Sala tragedy should lead to change in transfer rules
Details of striker’s sale should encourage the authorities to bring back regulations on sales
Emiliano Sala was buried on Saturday in his hometown of Progreso in Argentina. Among the mourners were Cardiff City chief executive Ken Choo, manager Neil Warnock and Willie Mckay who brokered Sala’s £15million move to the Premier League club.
Brokered is the right word because one of the crucial issues highlighted by the tragedy, in which Sala and pilot David Ibbotson died in the Piper Malibu plane that crashed into the English Channel on Jan 21, is the nature of transfer deals and how they come about. A light has been shone on this business.
Prior to the tragedy Fifa has already been examining how best it can re-introduce regulations and licensing on agents – stupidly abandoned in 2015 – and measures are being discussed.
These include capping fees at either five per cent or even three per cent (at present agents can potentially receive unlimited commission), ending “dual representation” whereby an agent can act for a club and a player in the same deal, and introducing a “clearing house” for cross-border transfers.
All are sensible and longoverdue measures, as is reintroducing an exam so agents actually have to qualify as “intermediaries”, rather than simply show they do not have a criminal record.
But what also needs to be dealt with is what is known in the industry as “brokerage” – the practice in which an agent, or rather a broker as they are termed, lives for the deal. His livelihood depends on the deal, on the buying and selling of players and moving them.
There is nothing illegal in this. But brokers are largely not interested in being player agents; in representing a player in the long-term. They want to create a market and get a transfer deal done. That is it. Mckay is a self-confessed broker.
“We are not interested in personal affairs; finances, holidays, baby-sitting, that is not our business,” Mckay wrote by way of introducing himself to Sala, explaining how he would get the 28-year-old striker a big-money move from French club Nantes to the Premier League. Even though he had never met him. Mercato Sports, the company run by Mckay’s son Mark, was given the mandate by Nantes to sell Sala.
What Mckay is about is making “transfers!” (his exclamation mark).
“We approached Nantes, as we do with many players in other clubs, to obtain the mandate of sale,” Mckay explained and he was candid in the emails he subsequently released in his attempt to set the record straight.
“We do not say ‘we are like a father to a son to our players’. No, if you had not been a footballer, these people would not be interested in you. In the end, they are only interested in the money. What we all want a lot of, of course. That’s why we like to work with just the clubs. No sentiment, we’re just doing business.”
No sentiment, we’re just doing business. That line should not be forgotten. It should draw a line under brokerage; under the type of agent whose interests appear to lie primarily in the movement of players rather than the management of their careers – and there is a distinction.

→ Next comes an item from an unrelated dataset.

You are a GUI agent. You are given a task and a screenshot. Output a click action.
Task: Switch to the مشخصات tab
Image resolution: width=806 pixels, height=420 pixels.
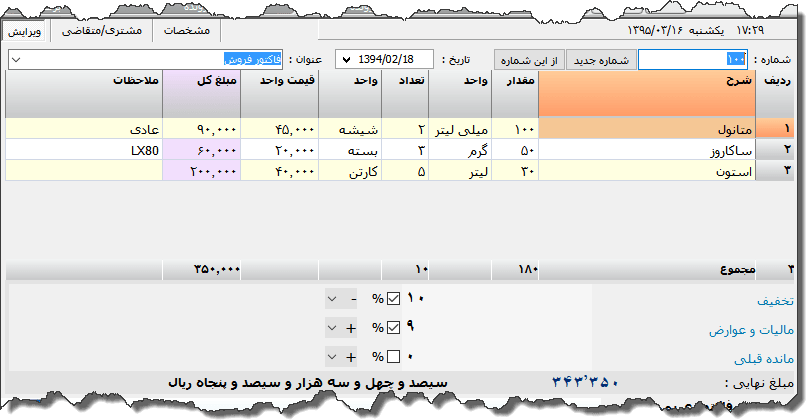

What really needs to happen is a fundamental change in the way in which clubs conduct their business and it should not be beyond the leagues around the world to, for example, follow the practice set in Germany where an agent cannot even go through the front door of a club without being armed with a copy of a player’s passport and a representation contract.
The business that has to stop is simple: clubs should not mandate agents to conduct the sale of players. If a club wants to buy or sell a player they should deal directly with the other club or that player’s agent. Not someone who has come in at the 11th hour, who has often never even met the player, and is touting the deal around, not necessarily in the player’s best interests, and whose involvement often ends when the move happens.
It would be a small comfort if the Sala tragedy actually forced clubs and the governing bodies into considering more carefully how they conduct their business, the way in which transfers happen and to make a change.
They do not need to mandate others to do their business for them and they do need to have a far greater care of duty to the players in the first place.